Streptococcus salivarius is a common bacterium. Classified as a gram-positive, facultative anaerobic organism, it is one of the earliest microbial colonizers of humans. The bacterium primarily inhabits the oral cavity and upper respiratory tract. This organism belongs to the Streptococcus genus and is a part of the Viridans group streptococci, which are regarded as commensals.
Commensal Ecology and Protective Function
Streptococcus salivarius rapidly colonizes the oral and nasopharyngeal epithelia, often within the first few hours or days after birth, establishing itself as a permanent resident. This early and stable presence allows it to play a significant role in maintaining the ecological balance of the oral microbiome. Its primary mechanism for maintaining this balance is through competitive exclusion, where it effectively prevents the colonization and growth of more harmful bacterial species.
The organism achieves this protective function largely by producing potent antimicrobial peptides known as bacteriocins. These peptides provide a direct chemical defense against other microbes. Specific examples include salivaricins A2, B, and 9, which are active against a broad range of competing bacteria, including common respiratory pathogens like Streptococcus pyogenes, the bacterium responsible for strep throat.
S. salivarius helps to stabilize the microbial community and reduce the frequency of colonization by pathogenic organisms. The competitive advantage conferred by bacteriocin production is a central aspect of its role in promoting oral health.
Mechanisms of Pathogenesis
While S. salivarius is predominantly a harmless commensal, it is classified as an opportunistic pathogen capable of causing severe infection under specific conditions. Pathogenesis typically occurs when the organism gains access to a normally sterile site, such as the bloodstream. This translocation is usually triggered by a breach in the mucosal barrier, which acts as the body’s natural containment system.
A common mechanism for this breach involves traumatic or invasive procedures, such as dental surgery, tooth extraction, or routine endoscopy. Once in the circulation, the bacterium can seed various anatomical sites, leading to conditions like bacteremia, sepsis, and, rarely, meningitis. The risk of invasive infection is significantly elevated in individuals with underlying medical vulnerabilities, particularly those who are severely immunocompromised, such as patients with neutropenia.

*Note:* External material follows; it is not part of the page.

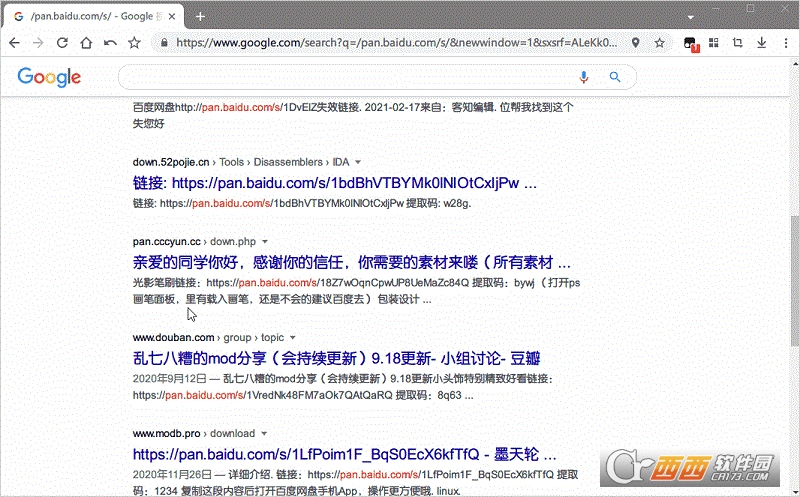
Task: Go to home page icon
Action: pos(86,43)
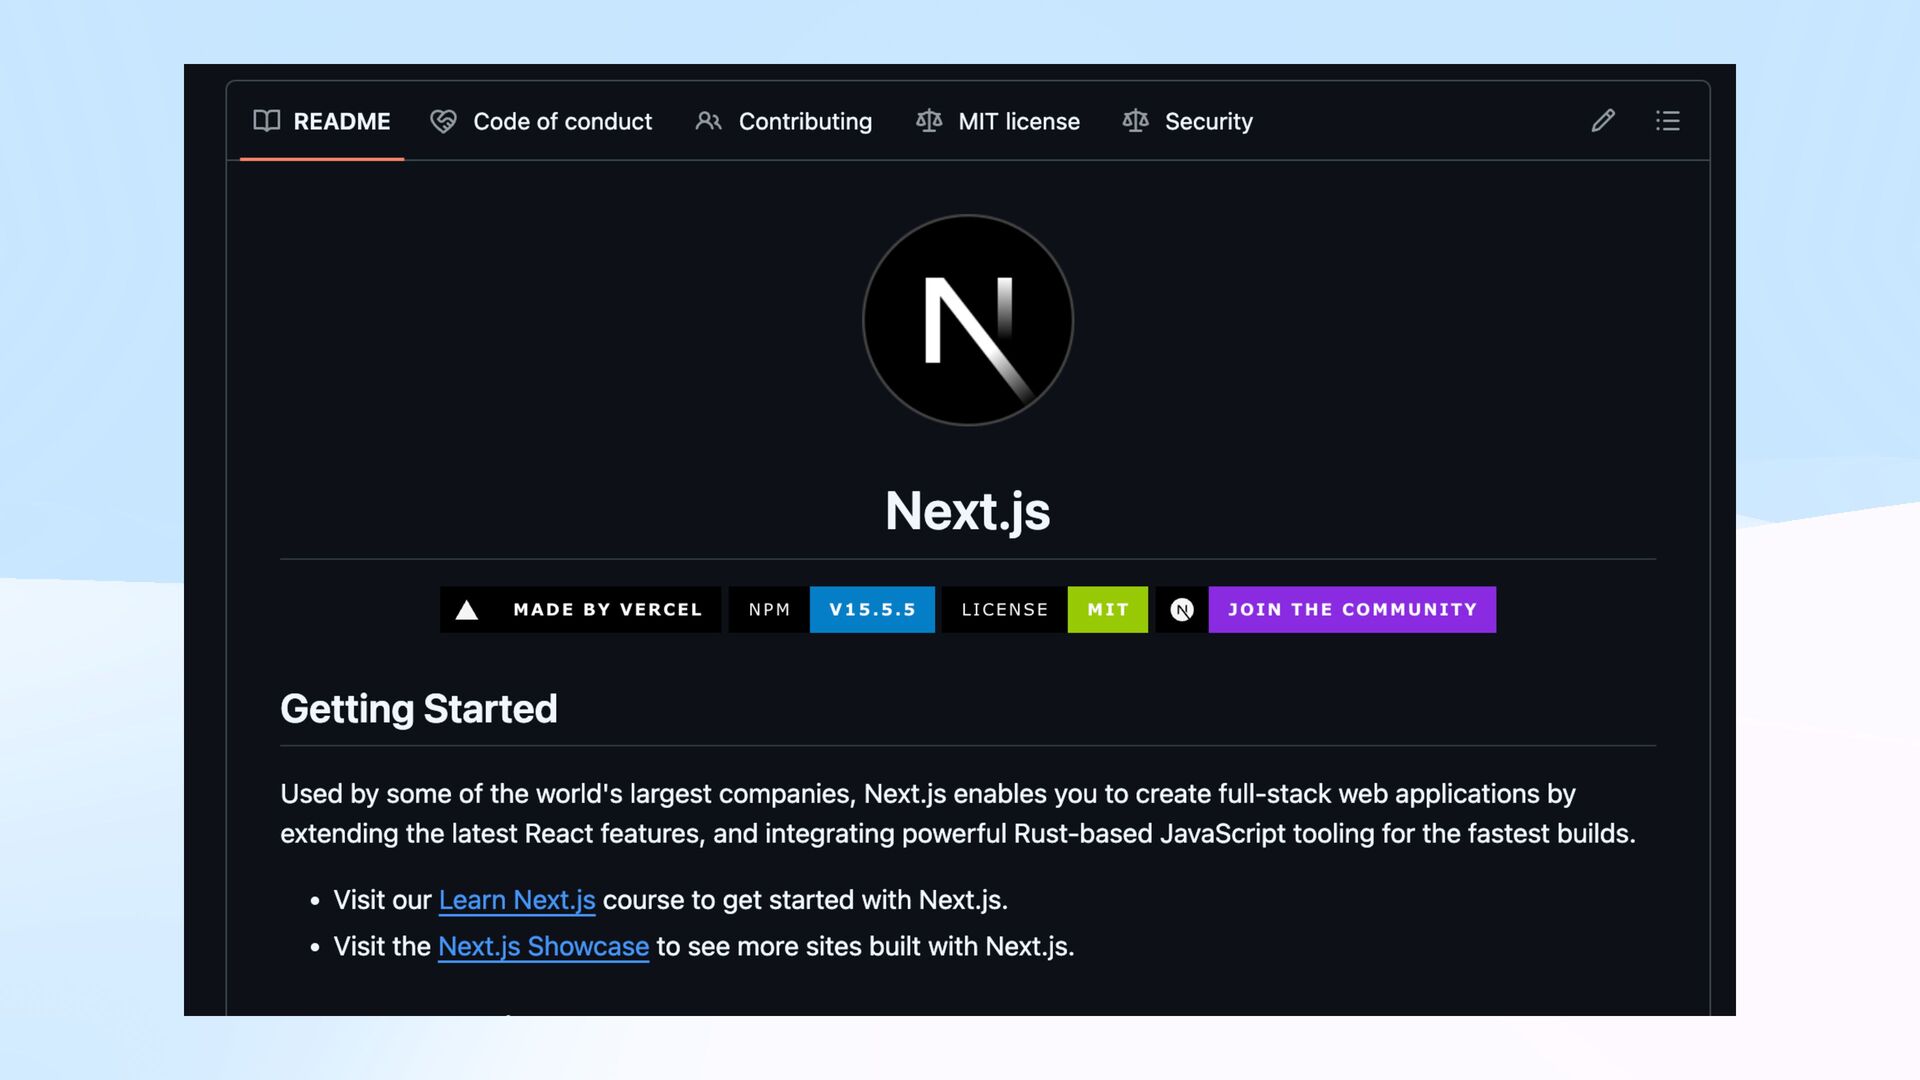Click the heart icon by Code of conduct

click(443, 121)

The most serious manifestation of its pathogenic potential is infective endocarditis (IE), an infection of the heart valves. Although S. salivarius belongs to the Viridans group, which accounts for a substantial percentage of IE cases, S. salivarius itself is responsible for only about two percent of those infections. In endocarditis, the bacterium adheres to the damaged heart valve tissue, forming complex structures called biofilms. Biofilm formation is a key virulence factor, as these structures are highly resistant to both the host immune response and antibiotic treatments, making the resulting infection particularly difficult to clear.
Interaction with Host Immunity
S. salivarius actively engages with and modulates the host immune system. Studies show that the organism downregulates the innate immune responses of human epithelial cells. This immunomodulatory activity helps to maintain a state of non-inflammatory coexistence between the host and the resident microbial community.
The underlying molecular mechanism involves the inhibition of the nuclear factor-kappa B (NF-κB) signaling pathway. NF-κB is a protein complex that controls the transcription of DNA, cytokine production, and cell survival, acting as a major regulator of the inflammatory response. By suppressing the activation of this pathway, S. salivarius reduces the host’s ability to produce pro-inflammatory signaling molecules.
The suppression decreases the secretion of inflammatory cytokines, such as Interleukin-8 (IL-8) and Groα, even when the cells are challenged with known pathogens. Research suggests the organism may also induce changes in the systemic immune response, including the modulation of cytokines like Interleukin-12 (IL-12).
Antibiotic Susceptibility and Resistance
For invasive infections, the organism is typically susceptible to standard antibiotics used for streptococci, such as ceftriaxone, amoxicillin, and vancomycin. However, the susceptibility profile of S. salivarius is highly variable and can differ significantly from other members of the Viridans group.
A concerning trend is the high prevalence of resistance to certain classes of antibiotics, particularly macrolides like erythromycin and tetracyclines. Studies have reported that macrolide resistance can be found in more than 75% of commensal isolates and over 50% of clinical isolates, limiting the effectiveness of these common drugs. This resistance is mediated by specific genes, such as erm(B) and mef(A/E), which encode for different mechanisms that modify the drug target or pump the drug out of the cell.
Non-susceptibility to penicillin is also a significant issue. The presence of resistance genes in commensal strains highlights the role of S. salivarius as a potential reservoir for lateral gene transfer, where it can share these resistance mechanisms with other bacterial species in the oral and gastrointestinal tracts. Therefore, monitoring its antibiotic susceptibility is important for both clinical treatment and public health surveillance.